• **Brief**
Below is a block of records; reproduce all of them exactly and leave out any pictures.

• **Data**
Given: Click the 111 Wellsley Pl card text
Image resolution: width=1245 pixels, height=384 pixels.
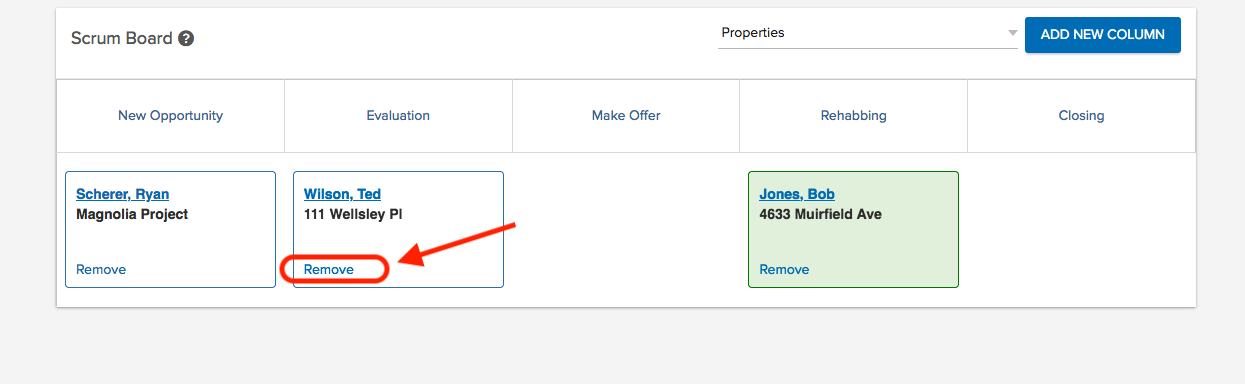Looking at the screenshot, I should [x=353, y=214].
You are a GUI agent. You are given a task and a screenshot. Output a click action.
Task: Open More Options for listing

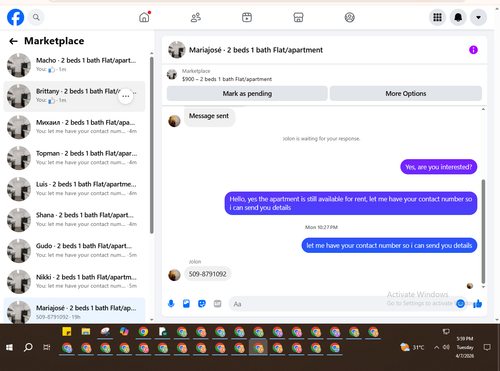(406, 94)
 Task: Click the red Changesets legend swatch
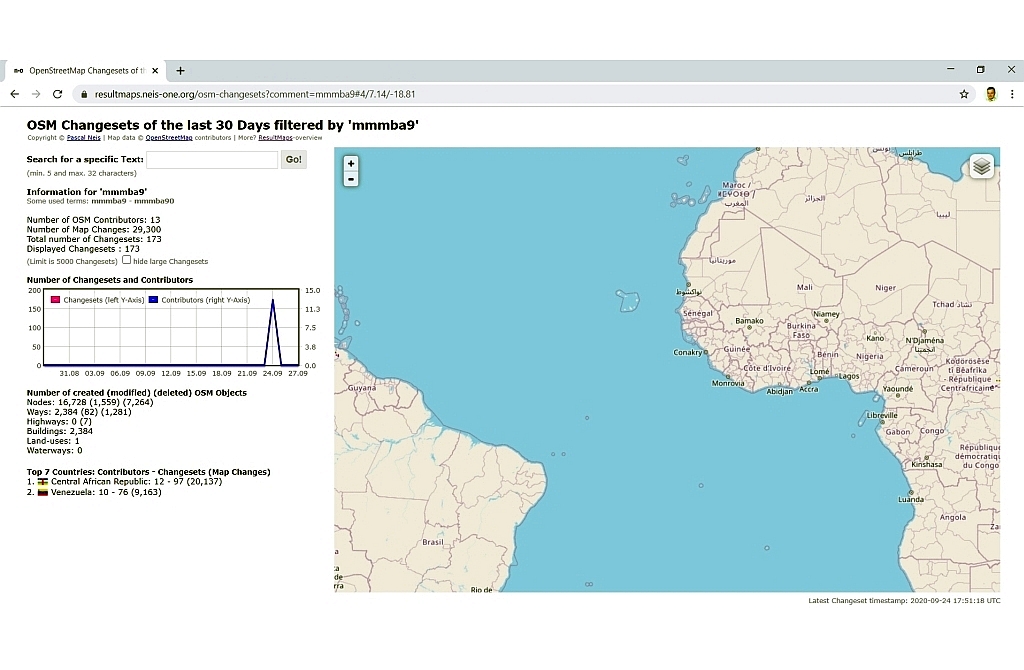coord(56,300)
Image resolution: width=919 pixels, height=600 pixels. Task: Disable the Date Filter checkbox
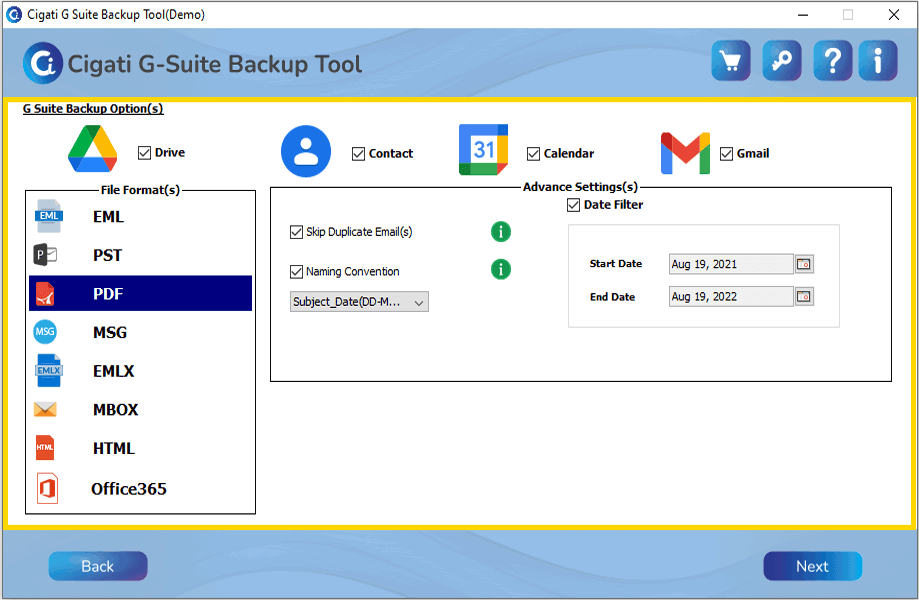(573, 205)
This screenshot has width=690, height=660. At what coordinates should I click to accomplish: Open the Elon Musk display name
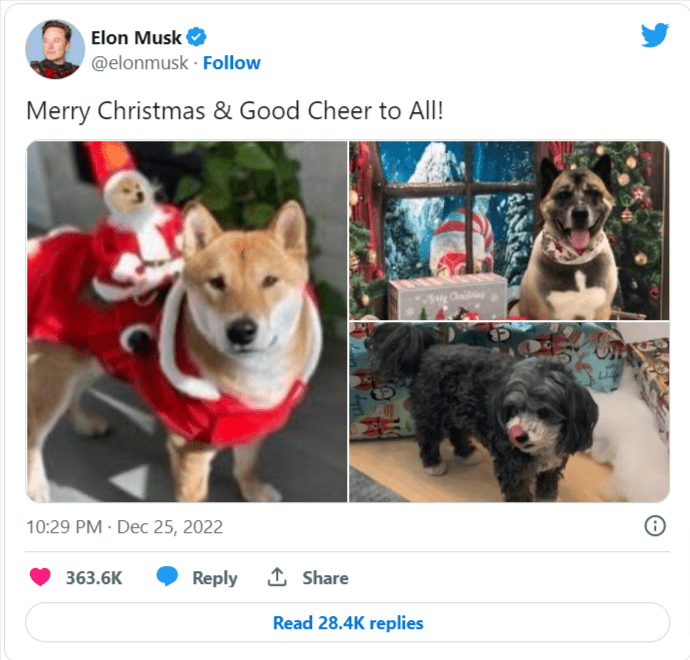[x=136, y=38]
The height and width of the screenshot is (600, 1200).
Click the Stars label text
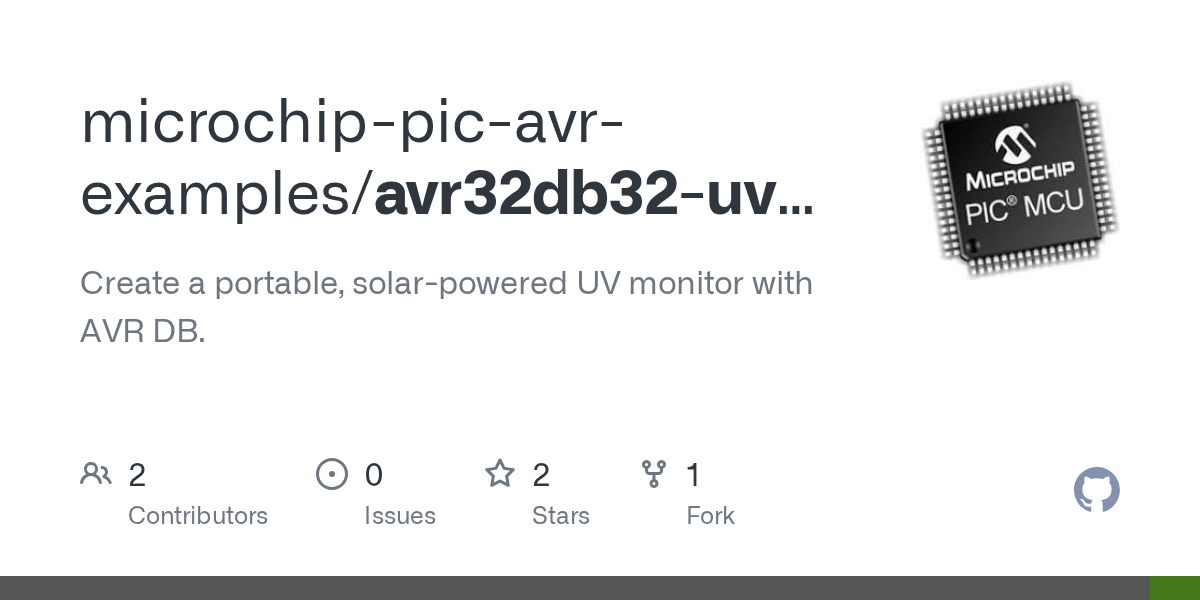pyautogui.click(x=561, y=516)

• **Solution to the problem**
Given: Click the 111 Wellsley Pl card text
Image resolution: width=1245 pixels, height=384 pixels.
Looking at the screenshot, I should [x=353, y=214].
You are a GUI agent. You are given a task and a screenshot. Output a click action.
Task: Open More Options for listing

(406, 94)
 Task: Click the red Changesets legend swatch
coord(56,300)
Image resolution: width=919 pixels, height=600 pixels. Task: Disable the Date Filter checkbox
(573, 205)
This screenshot has width=690, height=660. At what coordinates should I click to accomplish: Open the Elon Musk display name
[x=136, y=38]
The height and width of the screenshot is (600, 1200).
Click the Stars label text
pyautogui.click(x=561, y=516)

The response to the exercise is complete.